1. Ensure All Trading Positions Are Close
The majority of forex brokers prohibit withdrawing funds from an account as long as there is still a floating trading position, regardless of whether it is floating positive or floating negative. This is because in the time between when you submit a withdrawal application and when it is approved, the amount of funds in the trading account is not necessarily the same, thus disturbing the broker's books.
Also read: Forex Trading Tips Using Android
Therefore, you should first close all your trading positions before withdrawing funds from your account (withdraw profit).
2. Make sure the account is verified
When you just opened an account and started forex trading, the broker may say that the verification by uploading a scan of your identity card can be postponed to another day. However, basically all forex brokers require account verification if a trader wants to withdraw funds from the account balance.
Also read: 5 Best Forex Brokers In Indonesia For Beginner Traders
Therefore, make sure your account has been verified, before withdrawing profit. If you feel that you have uploaded the necessary documents but the trading account has not been verified, there may be technical problems, so it is better if you contact Customer Service to speed up processing.
3. Withdraw Profit Using the Same Option as the Deposit
Did you deposit (deposit funds) via bank transfer? We recommend that you withdraw profit via transfer to the same bank account. Or is it actually a deposit using an online payment, for example ****pay? If so, withdraw profit using ****pay too.
Also read: Get to know Deposit and Withdrawal in Forex
The majority of brokers prioritize processing of withdrawals for traders who use the same payment method options as deposits. Conversely, if you use a different option, you may be asked to provide additional requirements for account verification. This is not intended to complicate the withdrawal of funds, but rather to ensure that the person withdrawing money from the account is really the right person. Surely you don't want just anyone to take your hard-earned profit, right !?

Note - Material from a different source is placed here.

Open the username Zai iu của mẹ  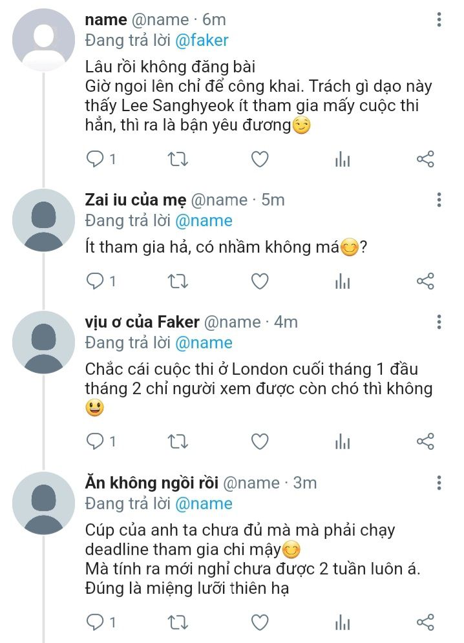pyautogui.click(x=135, y=200)
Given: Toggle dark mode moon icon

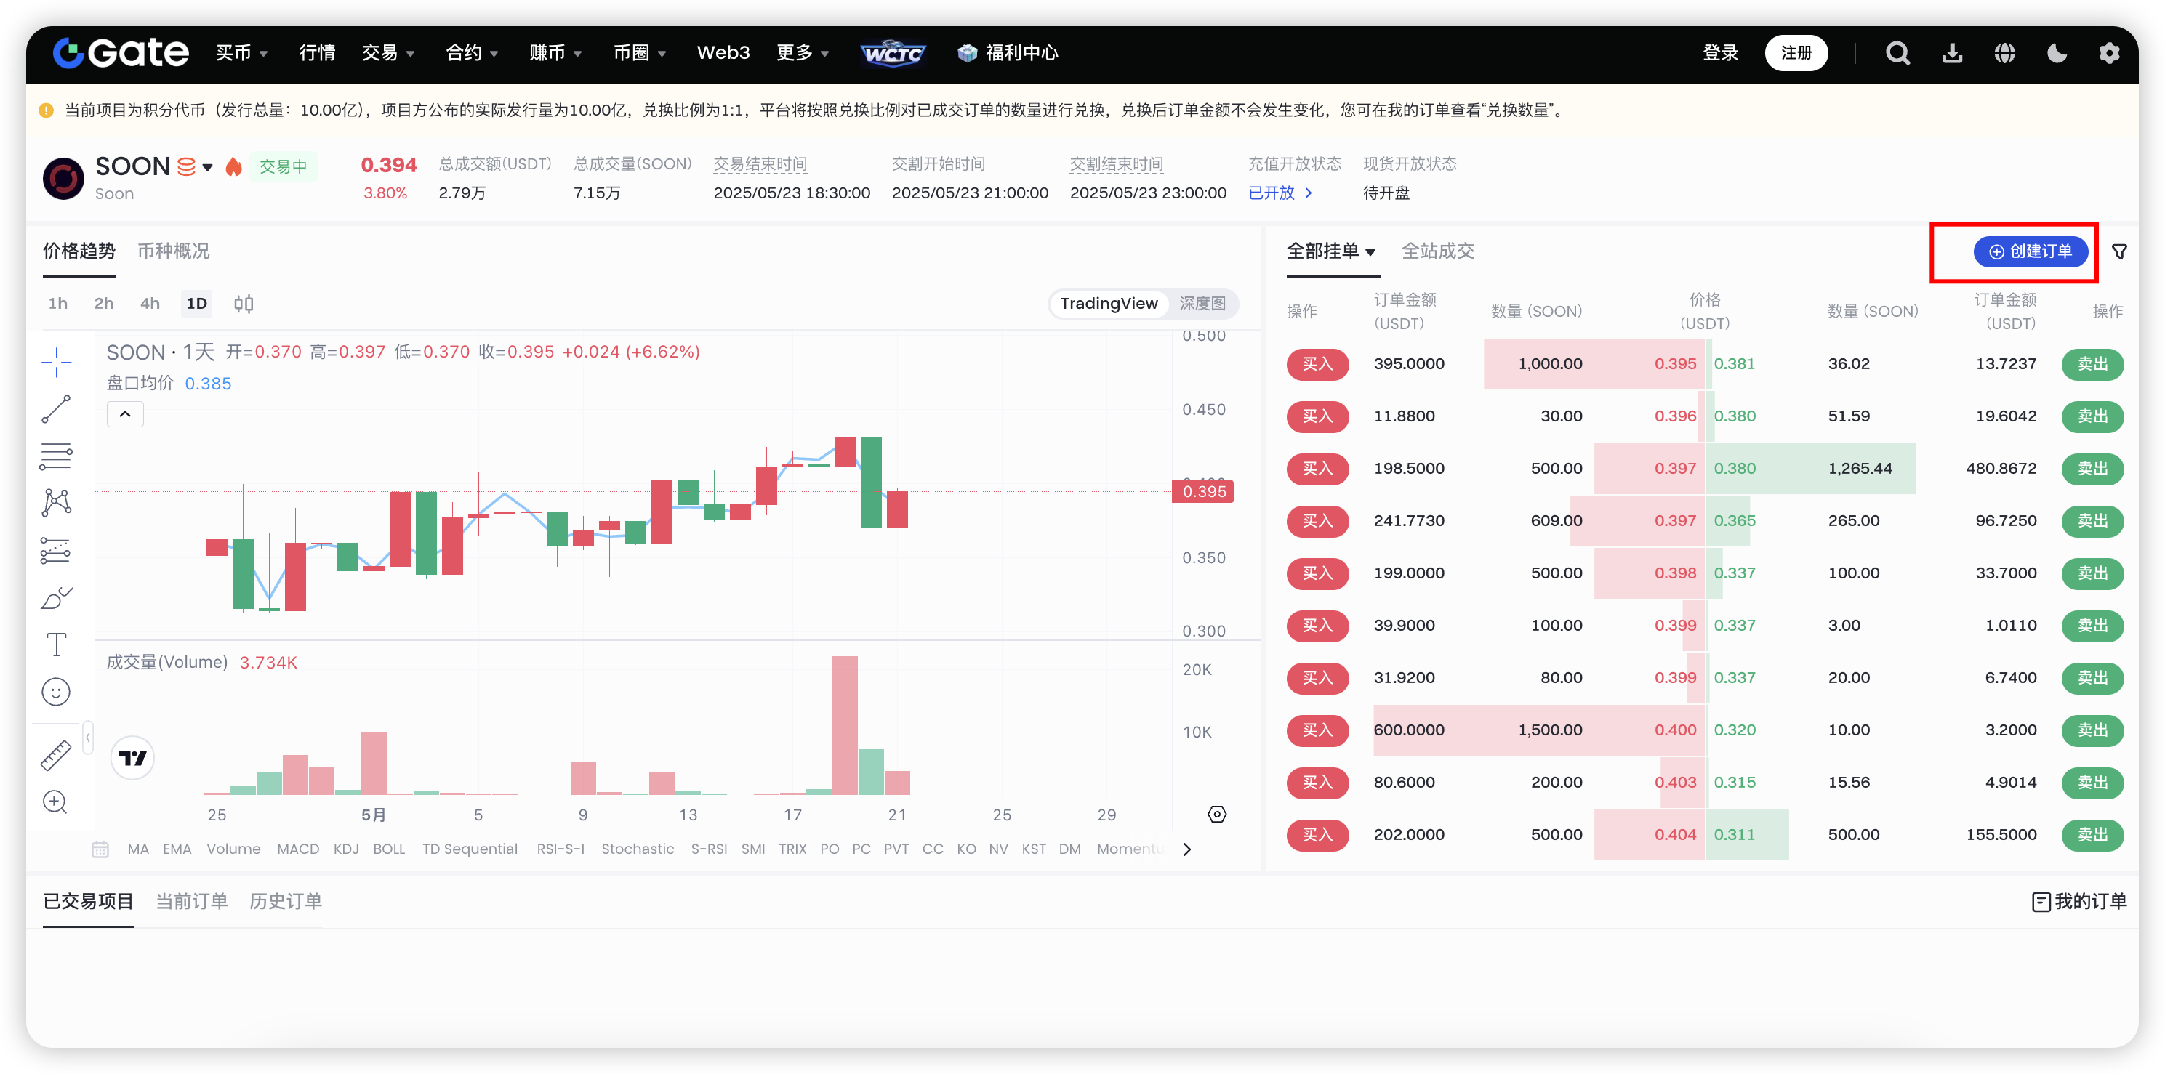Looking at the screenshot, I should point(2056,53).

4. Do not deposit too much profit in the trading account
The process of withdrawing profits at a number of brokers can cost a lot of money, because of a discount on shipping fees from the bank or the online payment that you use. Therefore, you may think that you will only withdraw it when you have accumulated a profit of tens or hundreds of thousands of dollars. In fact, this is not wise.
Like banks, brokers need to maintain their liquidity. When traders withdraw large amounts of funds at once, it can interfere with their liquidity, so even the most honest brokers will find a way to avoid getting too much of their funds out at one time. For traders, this means that withdrawal of profit can be hampered, even though the money will still be in hand.
Also read: Tips to Make Forex Trading Always Profitable for Beginners
We recommend that you arrange to withdraw funds in certain denominations consistently. For example every 250 Dollars, 500 Dollars, 1000 Dollars, and the like.
5. Listen to the Broker Terms Carefully
When you register or open an account at a broker, there will definitely be words like "terms and conditions" or "Terms and Conditions". However, most traders ignore it; just click agree because you want to trade quickly. In fact, these rules include what you should not do and what must be fulfilled in order to withdraw profits smoothly.
So, if you haven't read these important documents when registering, but need to know the conditions for withdrawing funds from the broker, what should you do? Don't be shy, communicate with your Account Manager or Customer Service. Ask frankly, how is the process of withdrawing funds, how much will it cost, how long it will take for the funds to arrive in your account, and what are the conditions. Know this information before you send a withdrawal application.